The report from the WHO’s International Agency for Research on Cancer said there was enough evidence to rank processed meats as group 1 carcinogens because of a causal link with bowel cancer.
It places red meat in group 2A, as “probably carcinogenic to humans”. Eating red meat is also linked to pancreatic and prostate cancer, the IARC says.
The IARC’s experts concluded that each 50-gram (1.8-ounce) portion of processed meat eaten daily increased the risk of colorectal cancer by 18%.
Really - they found “a causal link with bowel cancer”? I don’t think so. What they found was that people who eat more processed meat have a higher incidence of cancer. It’s easy to play around with the data and identify some correlation between two items, but if you want to go on to establish a causal link you need to do a much better study that eliminates most of the other variables.
And “Bacon, ham and sausages rank alongside cigarettes as a major cause of cancer”. Well, not really. The Q&A (issued with the press release) says that:
this does NOT mean that they are all equally dangerous. The IARC classifications describe the strength of the scientific evidence about an agent being a cause of cancer, rather than assessing the level of risk.
I think it’s that weasel word “alongside” (used by The Guardian in their headline as well as the body of the article), with its implication that they are somehow equivalent. Which they aren’t.

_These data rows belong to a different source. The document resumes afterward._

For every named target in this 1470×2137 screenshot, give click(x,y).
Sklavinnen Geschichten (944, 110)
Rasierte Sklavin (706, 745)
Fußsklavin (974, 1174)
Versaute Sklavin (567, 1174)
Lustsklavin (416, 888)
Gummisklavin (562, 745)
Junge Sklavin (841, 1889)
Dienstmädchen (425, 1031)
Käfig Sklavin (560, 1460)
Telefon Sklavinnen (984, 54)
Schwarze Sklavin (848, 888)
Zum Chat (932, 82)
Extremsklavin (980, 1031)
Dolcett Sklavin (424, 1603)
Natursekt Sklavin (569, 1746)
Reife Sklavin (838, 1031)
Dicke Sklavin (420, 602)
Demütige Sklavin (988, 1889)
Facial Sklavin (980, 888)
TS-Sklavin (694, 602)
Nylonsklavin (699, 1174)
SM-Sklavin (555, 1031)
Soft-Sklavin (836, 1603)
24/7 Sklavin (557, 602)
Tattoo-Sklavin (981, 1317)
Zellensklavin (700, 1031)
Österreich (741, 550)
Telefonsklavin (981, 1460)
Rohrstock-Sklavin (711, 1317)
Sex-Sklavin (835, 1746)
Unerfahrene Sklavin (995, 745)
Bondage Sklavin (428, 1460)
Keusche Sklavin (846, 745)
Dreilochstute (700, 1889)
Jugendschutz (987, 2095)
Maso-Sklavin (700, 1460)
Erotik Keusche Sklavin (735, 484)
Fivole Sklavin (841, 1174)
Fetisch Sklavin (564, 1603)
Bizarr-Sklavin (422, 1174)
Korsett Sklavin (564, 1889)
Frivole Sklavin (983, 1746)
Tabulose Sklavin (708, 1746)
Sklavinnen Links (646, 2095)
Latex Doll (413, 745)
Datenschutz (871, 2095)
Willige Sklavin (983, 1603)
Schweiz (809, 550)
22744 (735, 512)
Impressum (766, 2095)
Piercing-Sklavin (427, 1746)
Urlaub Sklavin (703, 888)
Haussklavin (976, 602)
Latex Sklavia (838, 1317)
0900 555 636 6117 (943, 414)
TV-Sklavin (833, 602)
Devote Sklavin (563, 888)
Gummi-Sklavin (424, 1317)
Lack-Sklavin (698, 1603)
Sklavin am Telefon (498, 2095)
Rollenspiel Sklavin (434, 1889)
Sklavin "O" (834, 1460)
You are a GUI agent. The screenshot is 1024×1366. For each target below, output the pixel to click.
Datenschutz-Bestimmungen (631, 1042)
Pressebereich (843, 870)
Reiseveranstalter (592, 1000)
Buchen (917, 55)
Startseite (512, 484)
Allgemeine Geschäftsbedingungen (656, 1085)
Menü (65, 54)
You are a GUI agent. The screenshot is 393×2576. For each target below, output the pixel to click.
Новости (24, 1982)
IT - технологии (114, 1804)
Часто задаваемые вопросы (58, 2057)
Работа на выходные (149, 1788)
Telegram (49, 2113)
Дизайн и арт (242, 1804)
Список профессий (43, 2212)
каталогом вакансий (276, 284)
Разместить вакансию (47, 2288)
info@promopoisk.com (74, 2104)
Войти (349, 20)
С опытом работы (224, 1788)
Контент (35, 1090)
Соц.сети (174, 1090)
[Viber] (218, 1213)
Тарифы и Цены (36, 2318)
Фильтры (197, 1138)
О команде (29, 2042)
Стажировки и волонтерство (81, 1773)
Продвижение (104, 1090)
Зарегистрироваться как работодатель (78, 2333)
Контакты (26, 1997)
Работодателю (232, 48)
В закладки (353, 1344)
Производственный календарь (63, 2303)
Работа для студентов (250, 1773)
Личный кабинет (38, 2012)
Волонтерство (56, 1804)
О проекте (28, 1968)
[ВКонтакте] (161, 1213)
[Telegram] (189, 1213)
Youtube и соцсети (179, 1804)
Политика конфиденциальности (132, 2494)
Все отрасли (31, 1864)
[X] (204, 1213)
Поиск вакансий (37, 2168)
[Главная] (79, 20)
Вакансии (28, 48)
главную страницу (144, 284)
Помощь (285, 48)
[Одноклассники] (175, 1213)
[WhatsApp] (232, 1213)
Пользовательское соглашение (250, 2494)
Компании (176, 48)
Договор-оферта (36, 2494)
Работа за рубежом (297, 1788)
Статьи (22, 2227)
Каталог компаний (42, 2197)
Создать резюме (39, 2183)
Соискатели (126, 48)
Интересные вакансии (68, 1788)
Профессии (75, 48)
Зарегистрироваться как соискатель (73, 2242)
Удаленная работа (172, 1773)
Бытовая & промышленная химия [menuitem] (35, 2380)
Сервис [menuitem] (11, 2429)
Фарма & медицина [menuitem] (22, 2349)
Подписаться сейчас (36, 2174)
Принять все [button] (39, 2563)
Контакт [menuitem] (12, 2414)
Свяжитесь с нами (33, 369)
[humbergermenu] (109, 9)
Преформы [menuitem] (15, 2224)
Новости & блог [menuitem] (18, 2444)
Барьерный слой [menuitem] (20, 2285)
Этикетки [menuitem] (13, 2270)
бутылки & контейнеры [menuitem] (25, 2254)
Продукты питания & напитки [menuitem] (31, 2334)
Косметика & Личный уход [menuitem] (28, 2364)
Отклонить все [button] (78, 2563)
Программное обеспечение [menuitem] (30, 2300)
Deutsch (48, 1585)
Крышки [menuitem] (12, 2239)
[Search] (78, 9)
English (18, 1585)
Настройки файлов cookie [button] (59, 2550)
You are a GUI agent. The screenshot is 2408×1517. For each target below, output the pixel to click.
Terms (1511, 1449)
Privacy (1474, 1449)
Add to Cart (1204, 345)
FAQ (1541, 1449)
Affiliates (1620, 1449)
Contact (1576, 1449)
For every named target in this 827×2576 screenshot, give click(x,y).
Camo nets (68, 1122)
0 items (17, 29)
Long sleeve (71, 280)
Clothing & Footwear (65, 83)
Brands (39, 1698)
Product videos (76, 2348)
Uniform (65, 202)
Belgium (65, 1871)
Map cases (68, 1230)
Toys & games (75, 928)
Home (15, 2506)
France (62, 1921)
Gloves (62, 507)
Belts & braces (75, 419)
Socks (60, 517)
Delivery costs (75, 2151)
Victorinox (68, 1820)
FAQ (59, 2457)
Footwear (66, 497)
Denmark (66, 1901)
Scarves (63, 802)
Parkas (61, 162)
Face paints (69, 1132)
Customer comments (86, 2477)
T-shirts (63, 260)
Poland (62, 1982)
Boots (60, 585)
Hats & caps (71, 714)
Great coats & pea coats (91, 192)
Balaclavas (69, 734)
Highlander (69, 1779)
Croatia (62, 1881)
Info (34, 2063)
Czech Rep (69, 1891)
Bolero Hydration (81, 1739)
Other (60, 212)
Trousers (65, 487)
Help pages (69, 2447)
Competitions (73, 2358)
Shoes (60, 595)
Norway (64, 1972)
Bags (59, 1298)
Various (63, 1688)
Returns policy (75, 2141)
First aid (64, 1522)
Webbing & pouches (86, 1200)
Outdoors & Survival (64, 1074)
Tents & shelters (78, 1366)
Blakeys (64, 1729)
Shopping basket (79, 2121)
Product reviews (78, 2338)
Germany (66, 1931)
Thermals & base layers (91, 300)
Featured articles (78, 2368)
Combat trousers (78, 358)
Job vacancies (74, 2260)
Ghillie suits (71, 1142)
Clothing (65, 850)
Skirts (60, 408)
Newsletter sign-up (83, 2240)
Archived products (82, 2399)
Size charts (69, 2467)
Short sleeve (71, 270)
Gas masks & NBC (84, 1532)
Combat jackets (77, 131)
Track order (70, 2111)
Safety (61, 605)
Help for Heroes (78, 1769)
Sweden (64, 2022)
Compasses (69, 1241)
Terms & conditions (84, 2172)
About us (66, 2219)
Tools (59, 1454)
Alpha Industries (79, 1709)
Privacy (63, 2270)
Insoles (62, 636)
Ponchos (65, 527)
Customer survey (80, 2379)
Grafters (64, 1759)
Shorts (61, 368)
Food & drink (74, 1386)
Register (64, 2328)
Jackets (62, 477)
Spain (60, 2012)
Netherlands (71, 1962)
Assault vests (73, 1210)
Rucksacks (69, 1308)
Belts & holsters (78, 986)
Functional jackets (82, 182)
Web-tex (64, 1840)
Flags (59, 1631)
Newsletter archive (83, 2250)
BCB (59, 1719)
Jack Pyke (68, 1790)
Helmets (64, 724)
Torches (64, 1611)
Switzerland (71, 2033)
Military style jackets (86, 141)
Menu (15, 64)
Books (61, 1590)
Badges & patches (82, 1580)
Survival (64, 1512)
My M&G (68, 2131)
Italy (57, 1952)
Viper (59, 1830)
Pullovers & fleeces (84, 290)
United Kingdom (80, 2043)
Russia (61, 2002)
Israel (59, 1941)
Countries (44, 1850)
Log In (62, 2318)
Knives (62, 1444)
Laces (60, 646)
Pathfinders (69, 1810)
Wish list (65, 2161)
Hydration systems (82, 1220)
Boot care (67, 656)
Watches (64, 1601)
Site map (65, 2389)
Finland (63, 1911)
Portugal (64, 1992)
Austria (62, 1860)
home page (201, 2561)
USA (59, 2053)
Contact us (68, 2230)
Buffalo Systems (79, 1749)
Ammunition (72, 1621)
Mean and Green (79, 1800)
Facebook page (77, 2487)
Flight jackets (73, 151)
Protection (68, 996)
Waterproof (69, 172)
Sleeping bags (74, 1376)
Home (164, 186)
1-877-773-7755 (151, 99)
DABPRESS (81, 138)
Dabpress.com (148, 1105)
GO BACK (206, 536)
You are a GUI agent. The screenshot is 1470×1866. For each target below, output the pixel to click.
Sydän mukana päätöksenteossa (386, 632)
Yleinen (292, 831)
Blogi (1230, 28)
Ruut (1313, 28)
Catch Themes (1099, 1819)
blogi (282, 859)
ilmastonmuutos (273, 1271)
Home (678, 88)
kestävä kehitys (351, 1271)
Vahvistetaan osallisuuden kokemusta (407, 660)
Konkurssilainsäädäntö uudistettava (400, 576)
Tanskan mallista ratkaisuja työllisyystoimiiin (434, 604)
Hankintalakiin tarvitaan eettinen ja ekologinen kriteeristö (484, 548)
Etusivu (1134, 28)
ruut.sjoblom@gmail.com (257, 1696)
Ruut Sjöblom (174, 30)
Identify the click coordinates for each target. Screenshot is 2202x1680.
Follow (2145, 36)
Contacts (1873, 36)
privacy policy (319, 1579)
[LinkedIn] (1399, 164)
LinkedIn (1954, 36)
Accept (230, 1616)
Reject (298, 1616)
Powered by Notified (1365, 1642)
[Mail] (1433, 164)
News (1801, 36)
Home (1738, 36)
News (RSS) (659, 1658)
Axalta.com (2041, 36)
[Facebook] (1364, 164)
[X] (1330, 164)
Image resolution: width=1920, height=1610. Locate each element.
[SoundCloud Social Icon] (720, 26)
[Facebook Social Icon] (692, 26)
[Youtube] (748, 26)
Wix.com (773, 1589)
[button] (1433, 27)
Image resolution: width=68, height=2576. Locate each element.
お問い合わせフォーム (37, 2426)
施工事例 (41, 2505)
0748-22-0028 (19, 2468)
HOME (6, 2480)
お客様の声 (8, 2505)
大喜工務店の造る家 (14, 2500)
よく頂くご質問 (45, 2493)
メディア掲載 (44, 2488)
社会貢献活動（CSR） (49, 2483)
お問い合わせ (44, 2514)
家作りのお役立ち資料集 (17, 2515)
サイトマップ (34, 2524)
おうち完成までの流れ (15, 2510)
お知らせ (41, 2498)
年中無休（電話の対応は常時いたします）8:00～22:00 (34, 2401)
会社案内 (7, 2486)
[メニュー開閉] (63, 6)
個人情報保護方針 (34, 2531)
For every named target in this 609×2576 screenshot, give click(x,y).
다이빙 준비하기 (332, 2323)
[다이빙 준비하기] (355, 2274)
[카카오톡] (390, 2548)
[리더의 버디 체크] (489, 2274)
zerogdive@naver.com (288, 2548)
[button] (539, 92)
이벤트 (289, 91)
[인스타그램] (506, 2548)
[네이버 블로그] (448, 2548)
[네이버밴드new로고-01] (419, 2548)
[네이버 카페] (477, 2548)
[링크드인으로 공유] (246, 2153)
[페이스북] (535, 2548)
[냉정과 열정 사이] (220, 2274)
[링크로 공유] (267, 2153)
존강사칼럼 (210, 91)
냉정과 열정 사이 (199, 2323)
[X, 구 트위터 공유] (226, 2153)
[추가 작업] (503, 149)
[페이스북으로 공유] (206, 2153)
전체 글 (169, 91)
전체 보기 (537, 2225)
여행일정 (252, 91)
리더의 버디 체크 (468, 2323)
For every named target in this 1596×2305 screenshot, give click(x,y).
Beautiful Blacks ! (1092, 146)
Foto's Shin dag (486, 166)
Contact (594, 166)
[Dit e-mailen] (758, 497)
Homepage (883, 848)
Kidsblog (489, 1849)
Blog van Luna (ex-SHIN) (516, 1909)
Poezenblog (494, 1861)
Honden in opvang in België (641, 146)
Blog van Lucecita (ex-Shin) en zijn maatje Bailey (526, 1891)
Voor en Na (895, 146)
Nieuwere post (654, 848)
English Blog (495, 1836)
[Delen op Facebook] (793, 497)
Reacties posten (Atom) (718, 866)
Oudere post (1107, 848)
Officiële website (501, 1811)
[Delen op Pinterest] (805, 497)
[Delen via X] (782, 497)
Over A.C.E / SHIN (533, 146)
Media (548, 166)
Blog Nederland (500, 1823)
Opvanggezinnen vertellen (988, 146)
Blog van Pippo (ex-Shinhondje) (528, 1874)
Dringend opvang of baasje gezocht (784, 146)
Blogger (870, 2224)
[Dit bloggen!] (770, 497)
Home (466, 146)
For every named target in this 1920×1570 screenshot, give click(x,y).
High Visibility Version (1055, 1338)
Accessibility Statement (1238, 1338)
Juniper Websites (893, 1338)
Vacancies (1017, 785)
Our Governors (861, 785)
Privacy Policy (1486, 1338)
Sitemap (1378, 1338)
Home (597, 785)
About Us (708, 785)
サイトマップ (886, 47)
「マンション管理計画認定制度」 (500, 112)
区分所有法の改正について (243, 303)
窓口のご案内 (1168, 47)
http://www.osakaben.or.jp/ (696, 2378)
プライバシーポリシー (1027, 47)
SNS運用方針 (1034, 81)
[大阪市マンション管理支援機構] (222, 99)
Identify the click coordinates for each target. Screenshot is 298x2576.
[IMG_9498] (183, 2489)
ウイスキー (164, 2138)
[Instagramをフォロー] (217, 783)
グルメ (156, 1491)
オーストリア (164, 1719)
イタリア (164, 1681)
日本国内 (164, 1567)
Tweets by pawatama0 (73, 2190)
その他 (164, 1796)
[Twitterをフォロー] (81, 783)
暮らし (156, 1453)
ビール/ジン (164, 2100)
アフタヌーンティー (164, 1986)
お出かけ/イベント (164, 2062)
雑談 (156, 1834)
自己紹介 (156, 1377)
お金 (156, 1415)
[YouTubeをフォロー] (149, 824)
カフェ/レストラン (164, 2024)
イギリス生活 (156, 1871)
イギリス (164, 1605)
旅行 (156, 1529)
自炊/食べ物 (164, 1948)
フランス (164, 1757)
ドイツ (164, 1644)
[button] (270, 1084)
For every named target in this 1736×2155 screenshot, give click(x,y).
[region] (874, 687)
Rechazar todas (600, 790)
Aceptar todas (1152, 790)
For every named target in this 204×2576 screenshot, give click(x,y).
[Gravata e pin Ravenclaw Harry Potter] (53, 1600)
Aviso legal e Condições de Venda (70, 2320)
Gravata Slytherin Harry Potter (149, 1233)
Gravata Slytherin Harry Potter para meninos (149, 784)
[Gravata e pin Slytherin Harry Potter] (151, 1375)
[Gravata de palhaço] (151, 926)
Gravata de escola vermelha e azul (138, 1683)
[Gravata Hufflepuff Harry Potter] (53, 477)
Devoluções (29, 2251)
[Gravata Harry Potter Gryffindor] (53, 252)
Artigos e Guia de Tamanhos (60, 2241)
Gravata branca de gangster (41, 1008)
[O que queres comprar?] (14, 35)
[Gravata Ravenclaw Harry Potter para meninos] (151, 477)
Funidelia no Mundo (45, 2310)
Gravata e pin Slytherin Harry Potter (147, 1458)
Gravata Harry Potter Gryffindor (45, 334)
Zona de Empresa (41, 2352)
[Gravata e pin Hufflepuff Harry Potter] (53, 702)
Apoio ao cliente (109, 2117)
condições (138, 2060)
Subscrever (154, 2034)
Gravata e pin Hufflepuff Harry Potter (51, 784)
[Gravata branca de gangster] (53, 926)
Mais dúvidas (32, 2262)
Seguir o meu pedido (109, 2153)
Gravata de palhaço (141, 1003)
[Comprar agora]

We know beyond all reasonable doubt that smoking causes cancer, we certainly don’t know that about sausages, ham and bacon. Plus, all they are saying is that your risk of these cancers might go up from 5% to 6%.
Other journalists have added their own speculation. There was a cover story in Time magazine that included the suggestion that it could be the nitrates / nitrites (probably not, as the body produces nitrites) or the process of cooking (grilling, frying, BBQ) - but I’m sure that theory was debunked.
I can think of two simple explanations. People who eat a lot of sausages and bacon might have a generally unhealthy lifestyle and could well be overweight, or could it just be the quality of the meat that is used in cheap sausages and ham? But neither of those would really be news.